Gabe put down his tea and looked at me curiously. “That’s an interesting connection.”
“Especially since I haven’t thought about that movie in twenty-five years. But just now, when we watched the ending of Black Spikes, I felt the same sense of manipulation – as if the filmmaker deliberately made me lose my bearings.”
“ ‘Always walls, always corridors, always doors – and on the other side, still more walls.’ ” Gabe’s voice was a murmur. Seeing the concern in my eyes, he shook off his reverie and reached out and took my hand. “So what’s been going on in your life since Last Year at Marienbad?”

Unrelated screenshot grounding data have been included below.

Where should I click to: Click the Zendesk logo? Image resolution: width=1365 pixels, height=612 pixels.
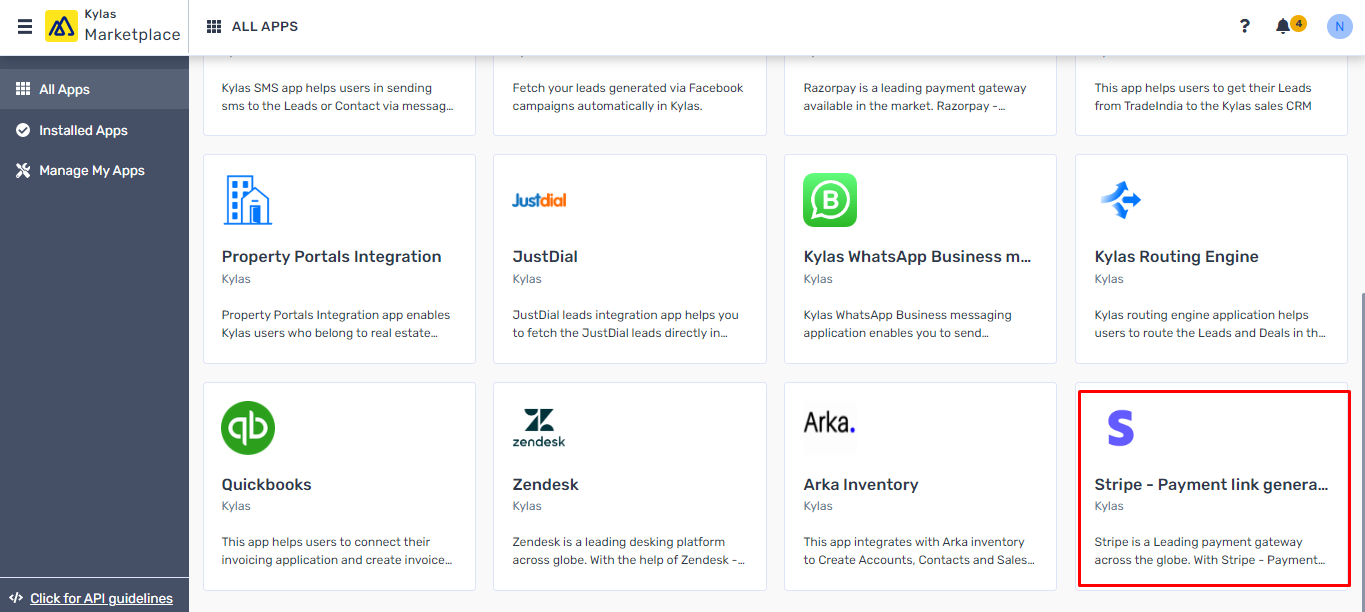click(x=539, y=428)
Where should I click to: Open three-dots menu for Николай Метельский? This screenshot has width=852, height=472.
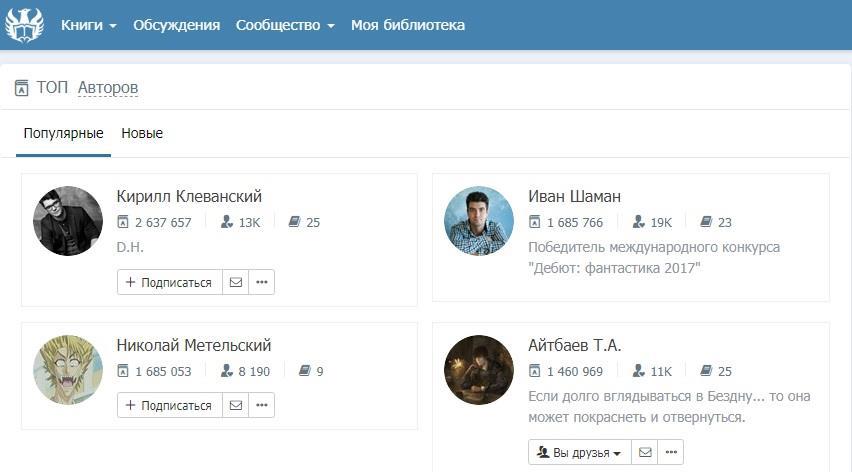point(262,405)
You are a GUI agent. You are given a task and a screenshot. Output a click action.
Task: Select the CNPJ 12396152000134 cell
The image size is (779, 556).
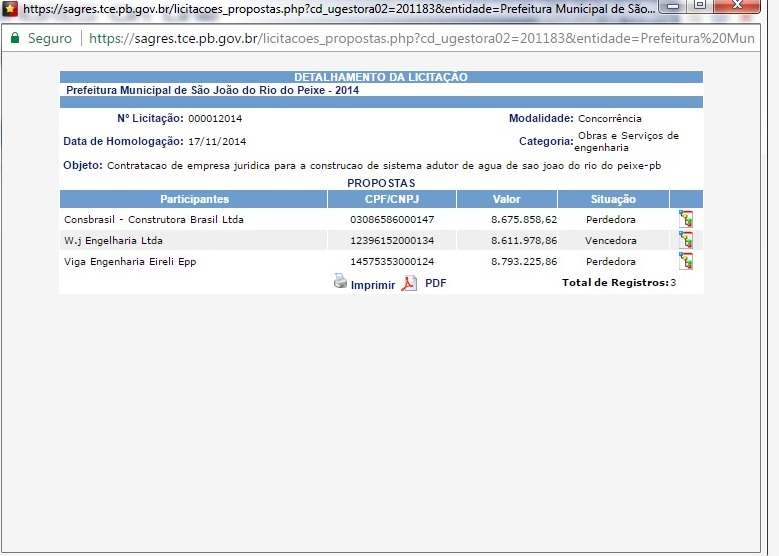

The grandmother clock in the dining room had just struck eleven when we said goodnight. Neither of us wanted the evening to end. Admitting that my relationship with my former lover, Alex Kequahtooway, was over was proving so painful that I’d pretty well decided there were worse options than going it alone. But Gabe and I had connected with the kind of pizza and Chianti intimacy I hadn’t experienced since college. We had leapt over the mundane to attack the big topics: love, loss, and – the inevitable for anyone in their fifties – death. Gabe read widely and thought deeply. His conversation was shot through with allusions, but when he spoke about death his words were simple. “I don’t fear it, but I hate the idea that everything I’ve ever been will be over. You were smart to have kids.”
“Continuance,” I said.
“An appealing thought,” he said. “Especially for a man without a family.” He put his arm around me and we walked to the door. To an outsider, we would have been nothing extraordinary: two people in late middle age, sagging after a long day. But Gabe and I felt the possibilities, and as we watched his taxi crawl through the ruts towards my house, he turned to me. “So what do you think of our chances?”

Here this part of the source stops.